Seven years. A dog's age. A lifetime. My heart bears the bruises still.
I know what this gray shadow is looking over my shoulder. I feel the chill of cold hands reaching for my heart. I feel as if I know what Harry Potter felt facing dementors, if fiction can be said to mirror reality. My younger self would have been all over that, identifying with a fictional character as if I were him.
My older self nods knowingly. My older self does not give in all the way, though. I know now through dint of hard experience that real life is stranger than fiction but the myths we indulge in give us the strength to carry on. Hope is found in the oddest of places.
Maybe not so odd. If we want to be hopeful and not consumed by cynicism, maybe hope shows up where we need it most. This is the lesson I told myself I should take away from the scene before me. That I should cease being so wrapped around the axle of my fears, and nurture the flame of hope in my heart.

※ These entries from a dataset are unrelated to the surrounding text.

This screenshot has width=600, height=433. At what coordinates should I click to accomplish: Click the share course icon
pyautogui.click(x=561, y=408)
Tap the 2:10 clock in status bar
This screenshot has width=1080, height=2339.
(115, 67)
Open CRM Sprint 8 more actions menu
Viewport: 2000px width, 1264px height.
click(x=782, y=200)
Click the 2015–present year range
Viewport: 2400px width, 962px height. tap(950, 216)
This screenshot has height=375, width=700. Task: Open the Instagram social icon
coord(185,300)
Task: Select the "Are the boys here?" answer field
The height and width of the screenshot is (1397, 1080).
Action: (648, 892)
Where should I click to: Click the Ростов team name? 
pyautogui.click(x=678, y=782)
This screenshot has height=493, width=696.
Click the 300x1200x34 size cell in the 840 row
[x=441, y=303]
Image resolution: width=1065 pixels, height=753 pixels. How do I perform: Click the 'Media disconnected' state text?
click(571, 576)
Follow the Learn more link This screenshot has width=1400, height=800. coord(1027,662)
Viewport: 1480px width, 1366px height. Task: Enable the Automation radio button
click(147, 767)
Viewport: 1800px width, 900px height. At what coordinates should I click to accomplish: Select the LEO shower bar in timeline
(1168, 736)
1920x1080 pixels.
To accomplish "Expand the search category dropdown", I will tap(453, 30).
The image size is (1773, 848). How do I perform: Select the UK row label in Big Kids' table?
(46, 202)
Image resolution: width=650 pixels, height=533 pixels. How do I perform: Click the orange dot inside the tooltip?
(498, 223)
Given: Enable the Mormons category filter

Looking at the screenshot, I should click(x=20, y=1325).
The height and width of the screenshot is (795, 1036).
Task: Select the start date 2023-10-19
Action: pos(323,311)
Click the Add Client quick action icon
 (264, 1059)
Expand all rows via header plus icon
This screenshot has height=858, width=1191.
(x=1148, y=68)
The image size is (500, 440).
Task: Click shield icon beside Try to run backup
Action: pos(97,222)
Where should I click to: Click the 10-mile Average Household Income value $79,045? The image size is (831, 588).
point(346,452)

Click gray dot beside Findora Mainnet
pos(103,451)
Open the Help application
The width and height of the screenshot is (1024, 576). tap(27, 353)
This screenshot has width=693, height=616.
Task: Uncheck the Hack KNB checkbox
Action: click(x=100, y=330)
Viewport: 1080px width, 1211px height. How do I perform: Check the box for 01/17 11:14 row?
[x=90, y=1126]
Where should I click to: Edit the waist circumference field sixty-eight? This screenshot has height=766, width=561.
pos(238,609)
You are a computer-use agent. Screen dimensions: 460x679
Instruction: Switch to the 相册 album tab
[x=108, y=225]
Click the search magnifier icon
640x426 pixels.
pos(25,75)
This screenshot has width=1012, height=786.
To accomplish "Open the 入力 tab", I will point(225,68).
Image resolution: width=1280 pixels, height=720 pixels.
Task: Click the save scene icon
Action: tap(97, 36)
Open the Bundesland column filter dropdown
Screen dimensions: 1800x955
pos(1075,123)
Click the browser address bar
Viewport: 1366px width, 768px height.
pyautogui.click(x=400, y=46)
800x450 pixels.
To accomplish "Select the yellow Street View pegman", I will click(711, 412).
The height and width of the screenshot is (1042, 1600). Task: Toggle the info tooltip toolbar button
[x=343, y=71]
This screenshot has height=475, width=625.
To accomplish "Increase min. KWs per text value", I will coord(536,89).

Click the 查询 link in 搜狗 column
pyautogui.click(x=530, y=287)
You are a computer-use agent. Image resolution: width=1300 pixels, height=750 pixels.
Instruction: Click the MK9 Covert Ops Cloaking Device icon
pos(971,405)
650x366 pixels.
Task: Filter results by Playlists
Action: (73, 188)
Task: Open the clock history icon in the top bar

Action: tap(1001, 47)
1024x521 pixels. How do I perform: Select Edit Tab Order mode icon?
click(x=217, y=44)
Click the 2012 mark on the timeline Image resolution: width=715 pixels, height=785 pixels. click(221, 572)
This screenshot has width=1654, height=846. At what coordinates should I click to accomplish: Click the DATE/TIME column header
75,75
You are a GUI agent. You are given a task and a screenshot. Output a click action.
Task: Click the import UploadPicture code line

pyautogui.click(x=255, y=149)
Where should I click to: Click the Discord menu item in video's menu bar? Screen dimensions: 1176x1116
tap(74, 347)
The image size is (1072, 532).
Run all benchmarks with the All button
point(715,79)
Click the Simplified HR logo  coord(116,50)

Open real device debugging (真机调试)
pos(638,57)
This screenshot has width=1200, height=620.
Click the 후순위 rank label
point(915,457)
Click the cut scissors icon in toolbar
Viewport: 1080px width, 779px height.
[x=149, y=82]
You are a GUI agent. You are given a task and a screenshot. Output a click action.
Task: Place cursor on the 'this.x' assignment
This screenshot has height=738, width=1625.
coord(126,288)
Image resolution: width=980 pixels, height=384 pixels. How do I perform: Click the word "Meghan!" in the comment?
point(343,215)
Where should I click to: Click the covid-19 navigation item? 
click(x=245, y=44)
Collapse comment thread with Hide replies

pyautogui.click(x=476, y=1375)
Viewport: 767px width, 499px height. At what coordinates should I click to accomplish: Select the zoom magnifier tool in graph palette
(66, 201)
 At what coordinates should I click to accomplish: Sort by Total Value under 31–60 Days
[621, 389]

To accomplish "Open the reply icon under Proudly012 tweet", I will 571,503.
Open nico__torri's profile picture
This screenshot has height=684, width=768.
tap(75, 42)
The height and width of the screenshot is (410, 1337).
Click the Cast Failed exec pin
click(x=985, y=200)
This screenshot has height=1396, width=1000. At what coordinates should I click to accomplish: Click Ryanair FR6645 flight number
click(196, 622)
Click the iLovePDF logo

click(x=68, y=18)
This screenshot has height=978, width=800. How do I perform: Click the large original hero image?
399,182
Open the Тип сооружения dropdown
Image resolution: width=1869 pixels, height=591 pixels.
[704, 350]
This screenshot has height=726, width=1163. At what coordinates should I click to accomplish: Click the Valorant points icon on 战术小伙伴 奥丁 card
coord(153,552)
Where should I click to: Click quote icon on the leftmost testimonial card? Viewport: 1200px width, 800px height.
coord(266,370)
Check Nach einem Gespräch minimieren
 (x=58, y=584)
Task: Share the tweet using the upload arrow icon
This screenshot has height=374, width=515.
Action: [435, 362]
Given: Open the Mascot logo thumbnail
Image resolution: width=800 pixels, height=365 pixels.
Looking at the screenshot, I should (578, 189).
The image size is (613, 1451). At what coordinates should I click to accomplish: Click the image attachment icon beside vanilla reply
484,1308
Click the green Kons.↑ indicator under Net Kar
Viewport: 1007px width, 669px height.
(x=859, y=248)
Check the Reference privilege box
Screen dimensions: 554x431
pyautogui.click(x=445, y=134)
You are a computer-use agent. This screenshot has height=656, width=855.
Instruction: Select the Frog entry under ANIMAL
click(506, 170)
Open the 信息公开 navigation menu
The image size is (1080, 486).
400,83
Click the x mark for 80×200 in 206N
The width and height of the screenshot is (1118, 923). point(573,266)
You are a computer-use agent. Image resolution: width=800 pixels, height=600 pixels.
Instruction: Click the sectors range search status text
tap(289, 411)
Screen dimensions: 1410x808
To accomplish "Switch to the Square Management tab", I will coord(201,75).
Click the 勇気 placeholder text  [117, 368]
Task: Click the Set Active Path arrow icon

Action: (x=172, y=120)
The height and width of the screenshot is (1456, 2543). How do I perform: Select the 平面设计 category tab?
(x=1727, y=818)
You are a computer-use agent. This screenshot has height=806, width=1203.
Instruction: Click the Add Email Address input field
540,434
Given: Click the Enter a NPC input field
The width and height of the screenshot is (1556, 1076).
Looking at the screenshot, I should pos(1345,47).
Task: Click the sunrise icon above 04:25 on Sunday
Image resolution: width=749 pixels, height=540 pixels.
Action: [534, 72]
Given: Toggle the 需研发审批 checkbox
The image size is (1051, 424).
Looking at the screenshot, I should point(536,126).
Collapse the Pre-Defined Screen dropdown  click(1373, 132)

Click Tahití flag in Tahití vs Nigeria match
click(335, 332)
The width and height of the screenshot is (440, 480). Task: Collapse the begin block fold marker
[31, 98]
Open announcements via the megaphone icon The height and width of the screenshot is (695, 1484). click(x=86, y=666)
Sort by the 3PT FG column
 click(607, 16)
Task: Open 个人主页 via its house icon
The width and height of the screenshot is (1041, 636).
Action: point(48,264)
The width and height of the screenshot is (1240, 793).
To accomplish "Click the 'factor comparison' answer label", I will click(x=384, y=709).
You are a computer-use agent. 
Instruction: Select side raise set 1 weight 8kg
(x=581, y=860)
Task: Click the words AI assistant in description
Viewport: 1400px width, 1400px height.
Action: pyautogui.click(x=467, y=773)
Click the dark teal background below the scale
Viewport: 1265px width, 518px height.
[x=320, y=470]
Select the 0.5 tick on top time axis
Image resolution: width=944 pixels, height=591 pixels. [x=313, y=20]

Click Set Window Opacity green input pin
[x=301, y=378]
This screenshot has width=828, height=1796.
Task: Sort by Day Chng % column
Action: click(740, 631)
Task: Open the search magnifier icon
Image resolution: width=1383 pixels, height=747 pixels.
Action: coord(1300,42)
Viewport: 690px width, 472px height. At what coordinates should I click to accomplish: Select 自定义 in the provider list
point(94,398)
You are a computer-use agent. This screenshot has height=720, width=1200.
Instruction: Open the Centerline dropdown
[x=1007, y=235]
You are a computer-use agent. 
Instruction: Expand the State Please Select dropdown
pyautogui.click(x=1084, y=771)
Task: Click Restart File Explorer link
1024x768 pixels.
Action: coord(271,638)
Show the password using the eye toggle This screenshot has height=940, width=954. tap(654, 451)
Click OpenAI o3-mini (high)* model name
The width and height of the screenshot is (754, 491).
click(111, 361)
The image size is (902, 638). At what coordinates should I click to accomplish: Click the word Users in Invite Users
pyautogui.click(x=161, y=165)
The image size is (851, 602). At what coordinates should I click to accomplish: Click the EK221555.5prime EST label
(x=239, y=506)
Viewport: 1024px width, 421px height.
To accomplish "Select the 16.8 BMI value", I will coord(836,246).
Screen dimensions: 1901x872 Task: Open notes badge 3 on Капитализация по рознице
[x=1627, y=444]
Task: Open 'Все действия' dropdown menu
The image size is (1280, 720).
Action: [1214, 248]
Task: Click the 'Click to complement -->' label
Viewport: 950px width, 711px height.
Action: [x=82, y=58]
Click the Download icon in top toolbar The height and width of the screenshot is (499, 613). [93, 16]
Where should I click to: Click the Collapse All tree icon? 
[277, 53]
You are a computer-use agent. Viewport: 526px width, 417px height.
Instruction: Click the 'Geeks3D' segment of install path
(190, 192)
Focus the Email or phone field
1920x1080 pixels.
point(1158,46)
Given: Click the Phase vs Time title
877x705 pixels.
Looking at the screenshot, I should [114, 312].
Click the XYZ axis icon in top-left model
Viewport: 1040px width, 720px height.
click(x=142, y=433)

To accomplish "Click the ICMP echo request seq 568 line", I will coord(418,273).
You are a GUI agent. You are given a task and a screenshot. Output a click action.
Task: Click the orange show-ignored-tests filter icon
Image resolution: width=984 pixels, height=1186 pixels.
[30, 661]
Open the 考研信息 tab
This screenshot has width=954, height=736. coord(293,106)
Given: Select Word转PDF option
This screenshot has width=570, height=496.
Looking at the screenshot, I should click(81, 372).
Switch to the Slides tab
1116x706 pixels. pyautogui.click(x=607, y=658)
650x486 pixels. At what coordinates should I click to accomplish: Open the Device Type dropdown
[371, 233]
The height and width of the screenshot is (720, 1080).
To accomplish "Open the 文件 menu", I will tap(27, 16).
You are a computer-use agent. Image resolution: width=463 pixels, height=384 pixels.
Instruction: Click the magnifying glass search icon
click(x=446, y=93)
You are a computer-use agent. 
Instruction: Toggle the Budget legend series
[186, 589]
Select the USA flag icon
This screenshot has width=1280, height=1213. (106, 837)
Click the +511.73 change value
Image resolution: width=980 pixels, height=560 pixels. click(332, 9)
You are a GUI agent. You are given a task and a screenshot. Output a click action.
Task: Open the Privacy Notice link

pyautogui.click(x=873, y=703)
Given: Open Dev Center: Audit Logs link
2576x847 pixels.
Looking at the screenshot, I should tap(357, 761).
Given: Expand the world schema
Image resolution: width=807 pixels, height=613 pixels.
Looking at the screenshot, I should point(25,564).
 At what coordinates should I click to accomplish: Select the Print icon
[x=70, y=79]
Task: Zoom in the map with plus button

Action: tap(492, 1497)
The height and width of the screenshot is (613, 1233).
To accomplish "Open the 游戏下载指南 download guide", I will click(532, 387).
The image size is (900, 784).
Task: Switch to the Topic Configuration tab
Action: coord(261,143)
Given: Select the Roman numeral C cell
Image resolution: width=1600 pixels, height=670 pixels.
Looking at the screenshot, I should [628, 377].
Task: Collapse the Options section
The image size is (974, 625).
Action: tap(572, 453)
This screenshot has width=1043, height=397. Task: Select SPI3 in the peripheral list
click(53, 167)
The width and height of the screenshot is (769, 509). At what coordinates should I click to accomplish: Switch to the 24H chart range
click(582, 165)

So I saw these two little girls, one African-American, one Caucasian, shouting hello and running gleefully through the leaves of an early fall day. They appeared to know nothing of the trash fire that is our election of the next President. They knew nothing of the weight on my heart, my troubles with the universe. And they did not need to to. Watching them say hello and embrace each other, it occurred to me that maybe I don't need to know either. What I need to know is that greeting a friend with a great big hug is the starting point to pushing back those great gray walls, and getting on with the business of living.